Integration Testing Guide

Integration tests verify complete workflows across different providers using Llama Stack's record-replay system.

Quick Start

# Run all integration tests with existing recordings
uv run --group test \
  pytest -sv tests/integration/ --stack-config=starter

Configuration Options

You can see all options with:

cd tests/integration

# this will show a long list of options, look for "Custom options:"
pytest --help

Here are the most important options:

  • --stack-config: specify the stack config to use.
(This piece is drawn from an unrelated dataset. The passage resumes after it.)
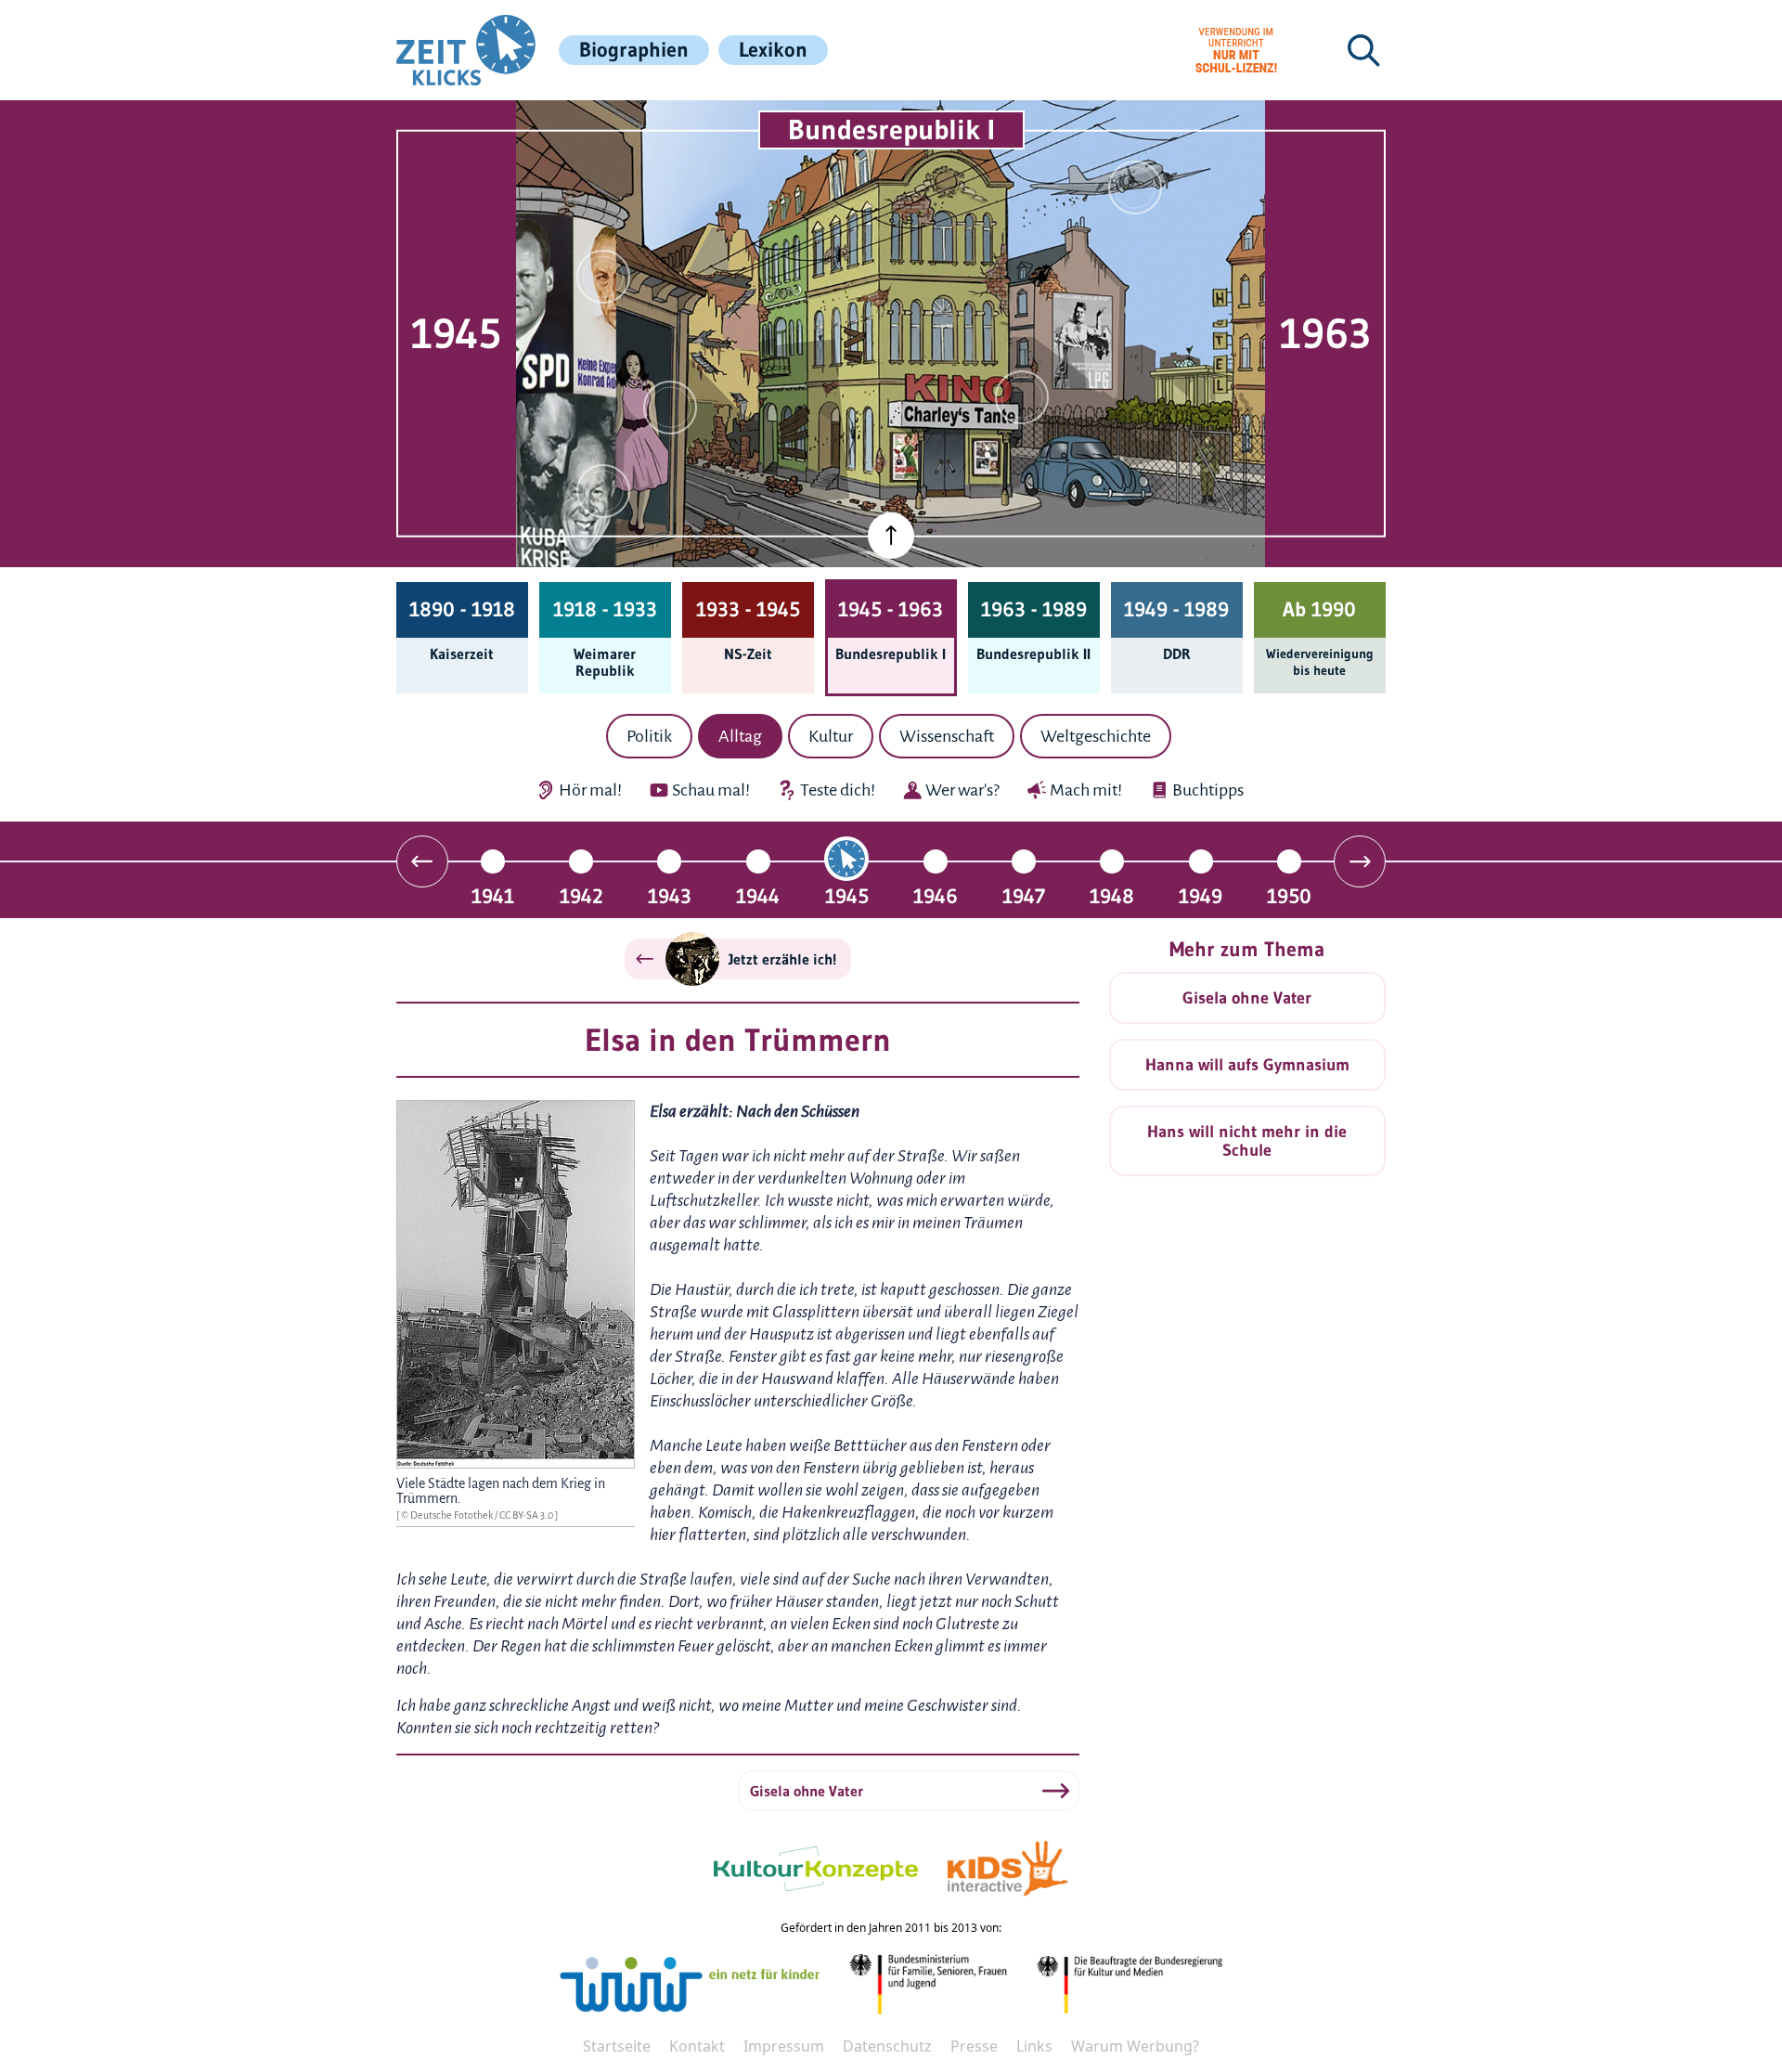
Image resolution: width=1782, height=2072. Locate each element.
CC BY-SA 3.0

You have four ways to point to a stack:
    • server:<config> - automatically start a server with the given config (e.g., server:starter). This provides one-step testing by auto-starting the server if the port is available, or reusing an existing server if already running.
    • server:<config>:<port> - same as above but with a custom port (e.g., server:starter:8322)
    • a URL which points to a Llama Stack distribution server
    • a distribution name (e.g., starter) or a path to a config.yaml file
    • a comma-separated list of api=provider pairs, e.g. inference=ollama,safety=llama-guard,agents=meta-reference. This is most useful for testing a single API surface.
  • --env: set environment variables, e.g. --env KEY=value. this is a utility option to set environment variables required by various providers.

Model parameters can be influenced by the following options:

  • --text-model: comma-separated list of text models.
  • --vision-model: comma-separated list of vision models.
  • --embedding-model: comma-separated list of embedding models.
  • --safety-shield: comma-separated list of safety shields.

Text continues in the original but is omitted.